Text =
##############################

If your enviroment does not use multicast, change the configuration from multicast to unicast on each of the cluster nodes following the steps as described below:

Stop SLEHA cluster via running

#/etc/init.d/openais stop

#yast2 cluster to display the SLEHA cluster configuration .

Edit [Cluster] --> [Communication Channels] --> [Transport] from udp to udpu

Add all cluster nodes IP addresses under [Cluster] --> [Communication Channels] -->[Member Address]

Use (x) [Auto Generate Node ID]

IMPORTANT: 10.232.10.21 (avernus) and 10.232.10.20 (ygg) are IP addresses (and hostnames) of SLEHA nodes used in the case study. Same goes for m5810-248 and m5810-249 hostnames. The values should be substituted with actual ones for the environment in question.

Start SLEHA cluster on first node:

#/etc/init.d/openais start

Start SLEHA cluster on each of the remaining nodes:

#/etc/init.d/openais start

When all cluster resources are started correctly, crm_mon does not show any error.

4) Verifications

To view the cluster resource configuration, run:

#crm configure show

primitive dlm ocf:pacemaker:controld \
    op monitor interval="60" timeout="60"
primitive o2cb ocf:ocfs2:o2cb \
     op monitor interval="60" timeout="60"
primitive ocfs2-1 ocf:heartbeat:Filesystem \
     params device="/dev/disk/by-id/dm-name-36006016069902800ba6599f841bce411_part2" directory="/mnt/ocfs2" fstype="ocfs2" options="acl" \
     op monitor interval="20" timeout="40"

##############################

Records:
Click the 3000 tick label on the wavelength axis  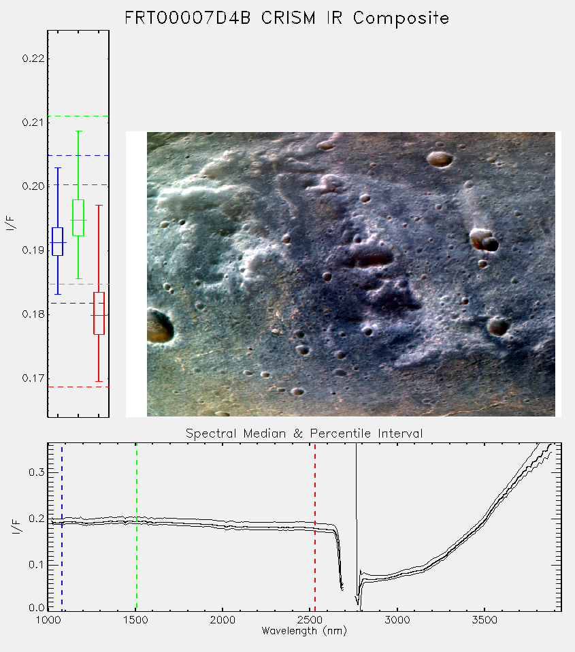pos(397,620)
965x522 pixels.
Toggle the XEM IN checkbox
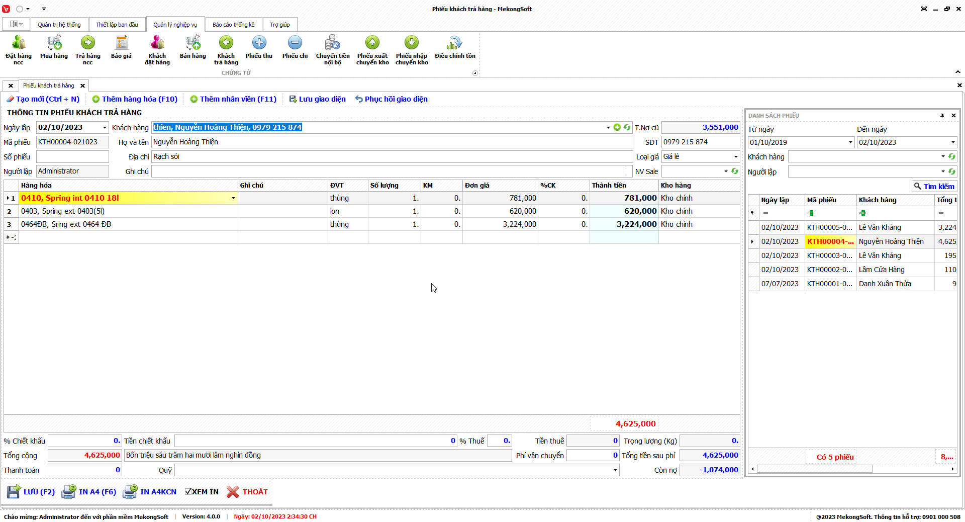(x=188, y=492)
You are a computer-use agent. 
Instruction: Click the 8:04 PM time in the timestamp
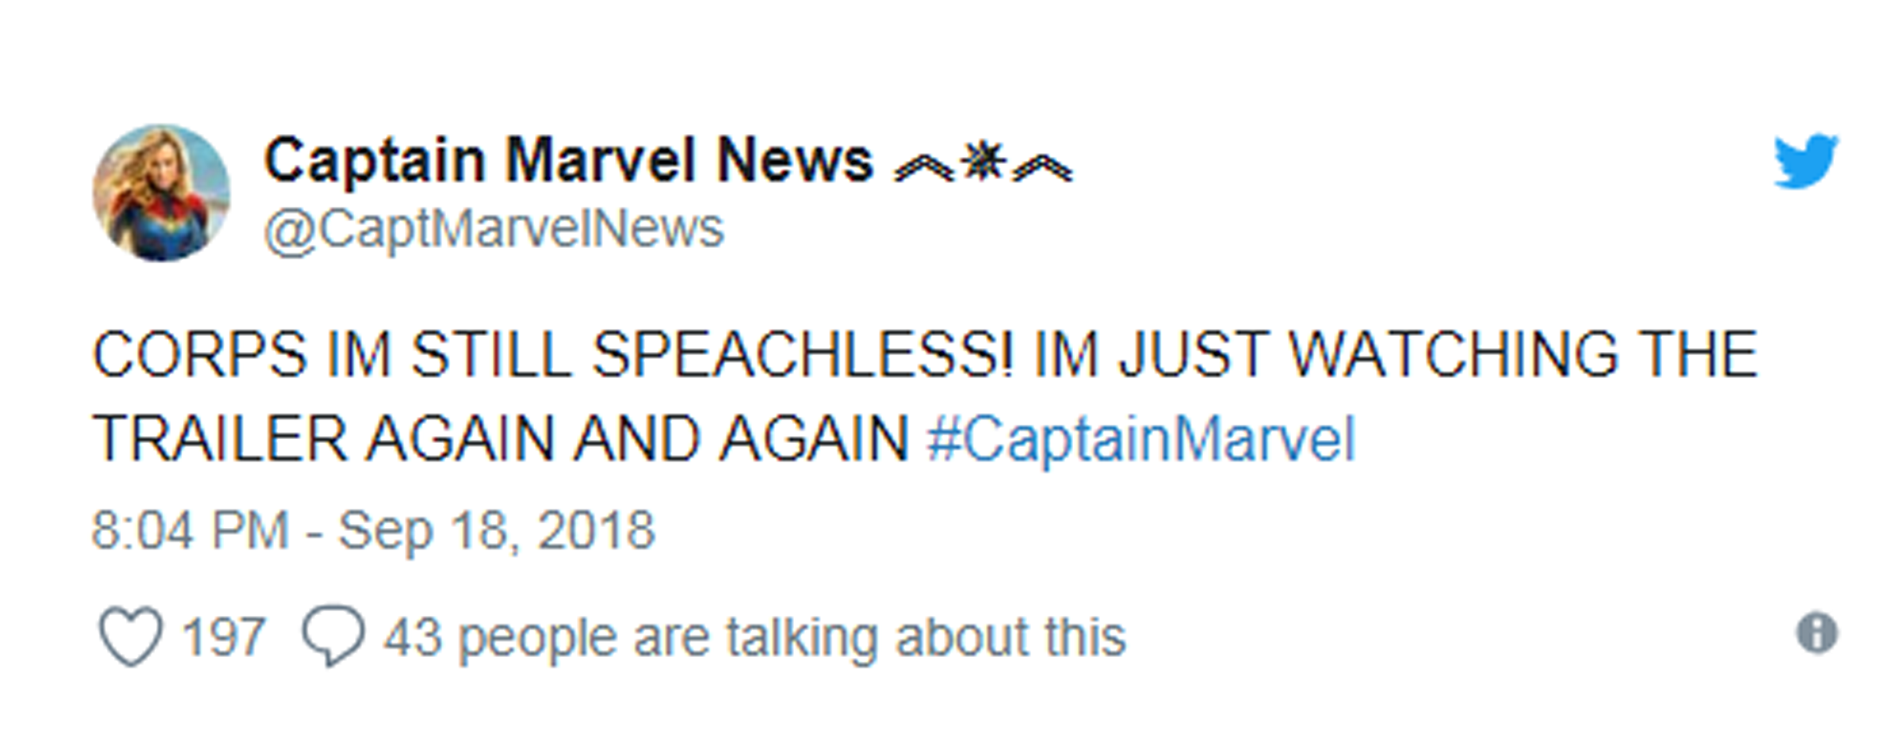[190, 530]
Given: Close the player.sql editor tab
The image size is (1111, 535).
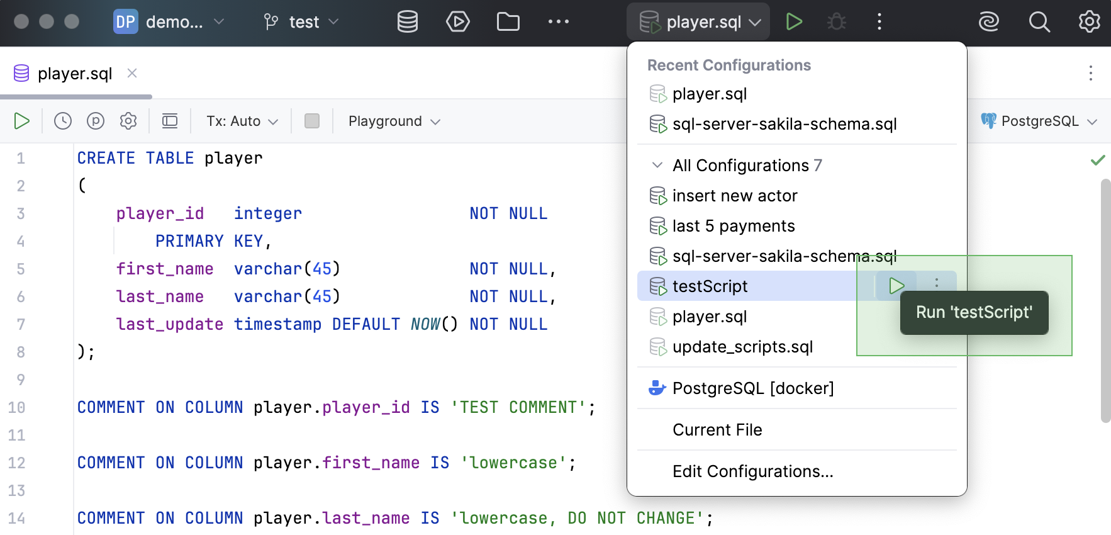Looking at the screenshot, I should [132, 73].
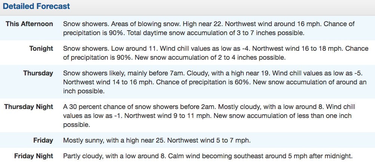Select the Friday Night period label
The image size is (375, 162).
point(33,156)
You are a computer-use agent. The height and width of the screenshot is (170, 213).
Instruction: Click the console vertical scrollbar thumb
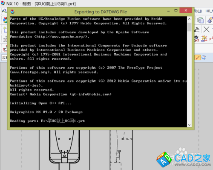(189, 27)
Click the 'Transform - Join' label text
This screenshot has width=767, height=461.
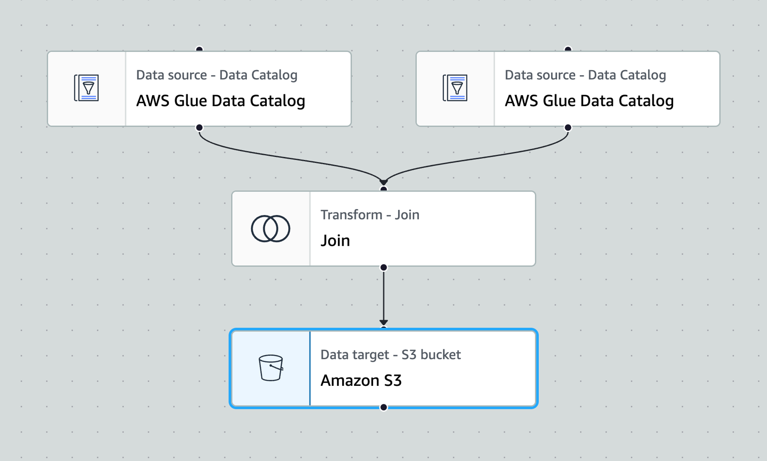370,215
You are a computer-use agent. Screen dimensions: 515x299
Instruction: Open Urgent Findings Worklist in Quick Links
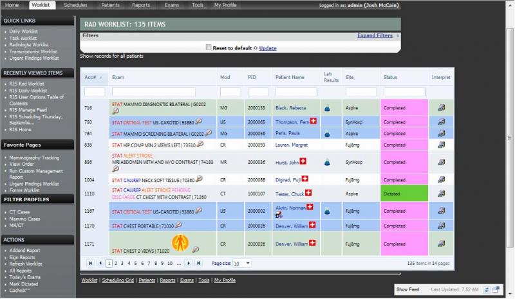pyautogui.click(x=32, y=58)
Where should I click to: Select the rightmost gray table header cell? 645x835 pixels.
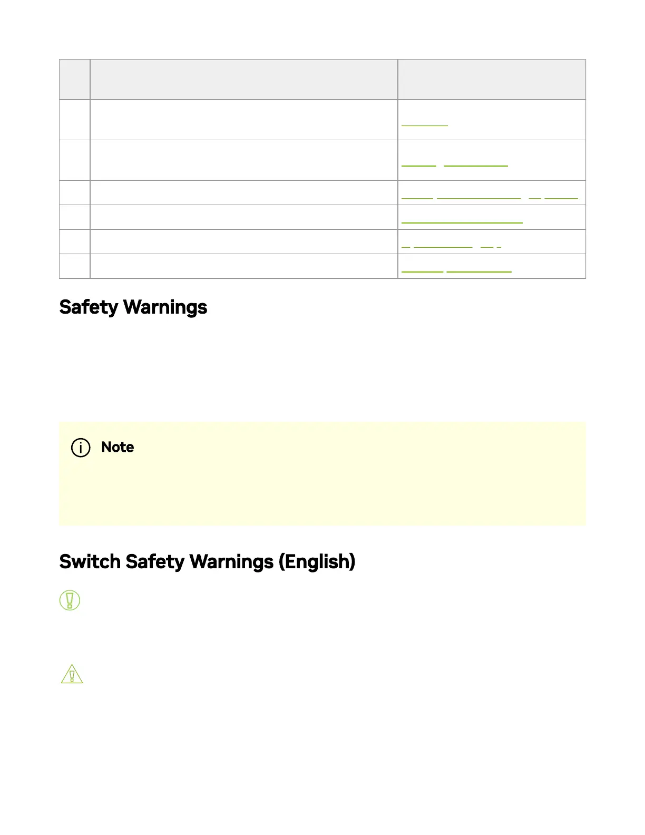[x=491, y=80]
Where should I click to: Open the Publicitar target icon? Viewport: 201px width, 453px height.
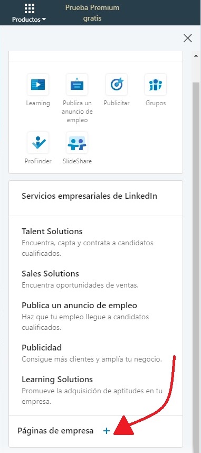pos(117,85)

##############################

Prompt A =
Write out the section of the SLEHA cluster text between "#yast2 cluster to" and "environment in question.", inclusive.
Prompt B =
In the SLEHA cluster text, which IP address belongs to the node with the hostname avernus?
None of the items are needed.

Task response A =
#yast2 cluster to display the SLEHA cluster configuration .

Edit [Cluster] --> [Communication Channels] --> [Transport] from udp to udpu

Add all cluster nodes IP addresses under [Cluster] --> [Communication Channels] -->[Member Address]

Use (x) [Auto Generate Node ID]

IMPORTANT: 10.232.10.21 (avernus) and 10.232.10.20 (ygg) are IP addresses (and hostnames) of SLEHA nodes used in the case study. Same goes for m5810-248 and m5810-249 hostnames. The values should be substituted with actual ones for the environment in question.

Task response B =
10.232.10.21